Modern port and stbd nav lightsd on light boards in the rigging.

Steaming and stern lights.

2 lights in the cabin + one fluorescent light.

 

 

Accommodation.   4 berths                                      5’10” head-room in the saloon cabin

Spacious fore peak with stooping head-room under the fore deck, fine Blake Victory sea toilet against the varnished oak Sampson post, rebuilt 2012 and fitted with a varnished seat, fore hatch above, lockers either side, chain locker forward of the Sampson post.

Very traditional, white painted T&G bulkhead with centreline door to the owner’s cabin.

Good sized double berth to port, huge stowage under, lockers to stbd.

Faversham cast iron solid fuel cabin stove to stbd with removeable deck chimney..

Saloon cabin with port and stbd settee berths, separate from the double berth by a part height bulkhead.

Large varnished mahogany table to port with double drop leaf. Separate folding bench.

Chart stowage in locker behind the seat back against the fwd bulkhead.

Galley in the after stbd corner with Taylor’s 2-bruner and oven paraffin cooker and stainless steel sink/drainer.

Antique brass hand pump on the bulkhead provides fresh water from 25 gallon galvanised water tank.

Lockers and shelves in the after port corner.

 

Equipment

 

Navigation.

Compass

Sounder

Log

VHF radio, new 2007

 

Ground tackle

Lofrans Tigres Horizontal 12v windlass fitted 2007

80 meters calibrated chain

35lb CQR anchor

Large Fisherman anchor with chain and warp.

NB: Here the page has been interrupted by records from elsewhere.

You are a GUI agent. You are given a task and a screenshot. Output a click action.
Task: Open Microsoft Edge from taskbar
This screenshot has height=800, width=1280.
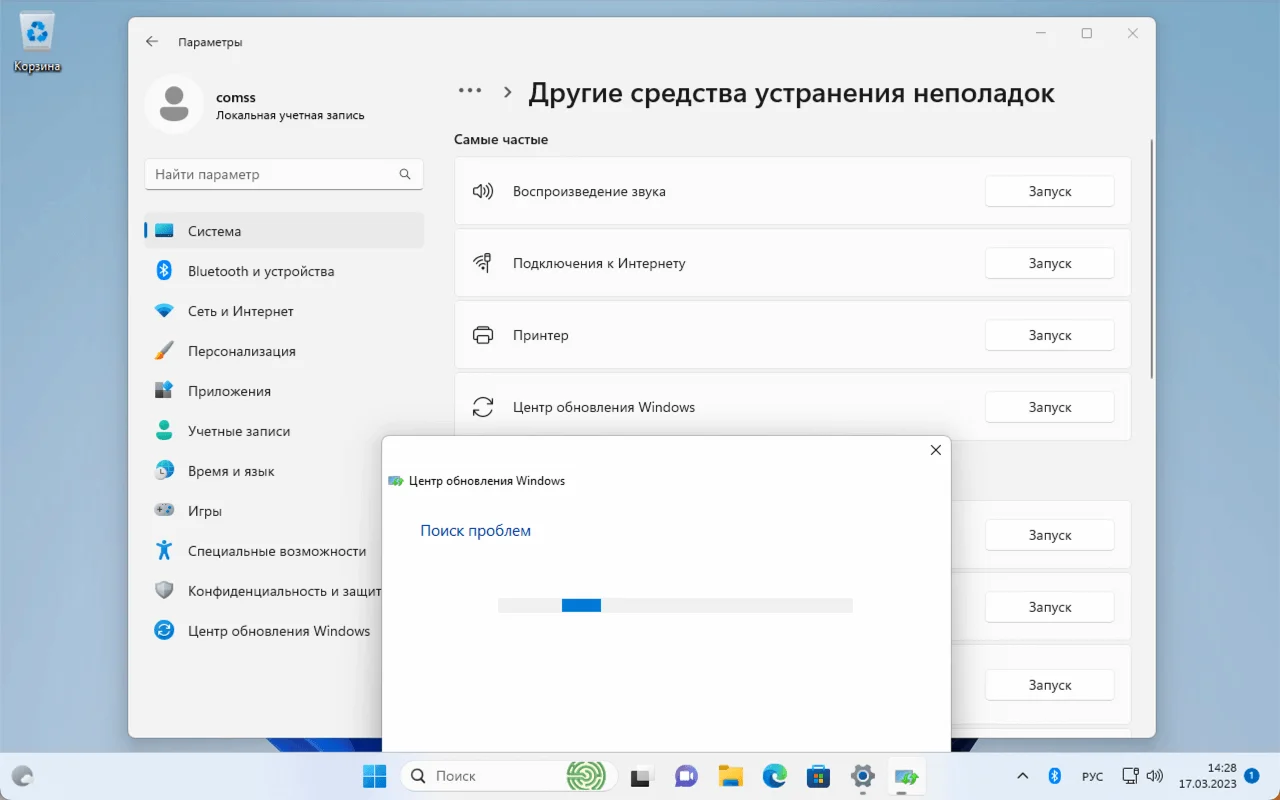(775, 776)
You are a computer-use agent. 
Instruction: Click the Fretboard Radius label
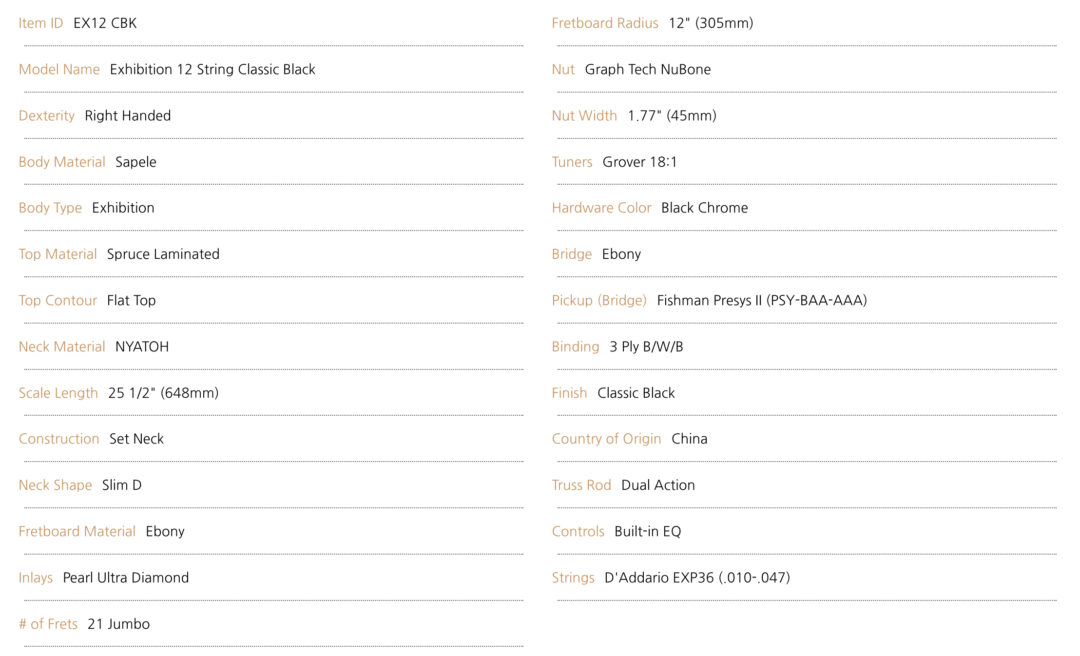pyautogui.click(x=605, y=23)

Legs (timber) with through hull bolts and securing lines.

 

 

Safety gear.

Life buoy

4 fire extinguishers

Fire blanket

12v bilge pump on flat switch

Manual bilge pump

Deck gear.

Reaching/spinnaker pole

Boarding ladder

Warps and fenders

¾ length winter cover.

 

 

An exceptionally well-found little ship in excellent, experienced ownership and past owners all speak very fondly of her.

She has done more miles than most with the present owners and given them some very good sailing, her sea-kindliness much appreciated by the two family dogs.

This is one of those boats with a good, tight, dry feel to her, everything in its place and a place for everything.

The cabin accommodation is ideal for two, she has been a comfortable live aboard for two in the past ownership and is easily sailed by two.

She is presented in smart, tidy and clean condition and while it is too easy to criticise the other chap’s boat and always possible to find something to do on any boat, this is a terribly attractive, traditional gaff cutter of a very handy size, ready for sea, well-proven in present and previous ownership and with some documented history which is always interesting.

She has the feel of a bigger boat than her dimensions indicate, the cock-pit gives a tremendous sense of security and the cabin is absolutely delightful.

 

 

Disclaimer:

These particulars have been prepared in good faith from information provided by the Vendors and are intended as a guide, Wooden Ships cannot guarantee or warrant the accuracy of this information nor warrant the condition of the vessel. The Purchaser should instruct his agent or surveyor to validate all details as necessary and satisfy himself with the condition of the vessel and its equipment.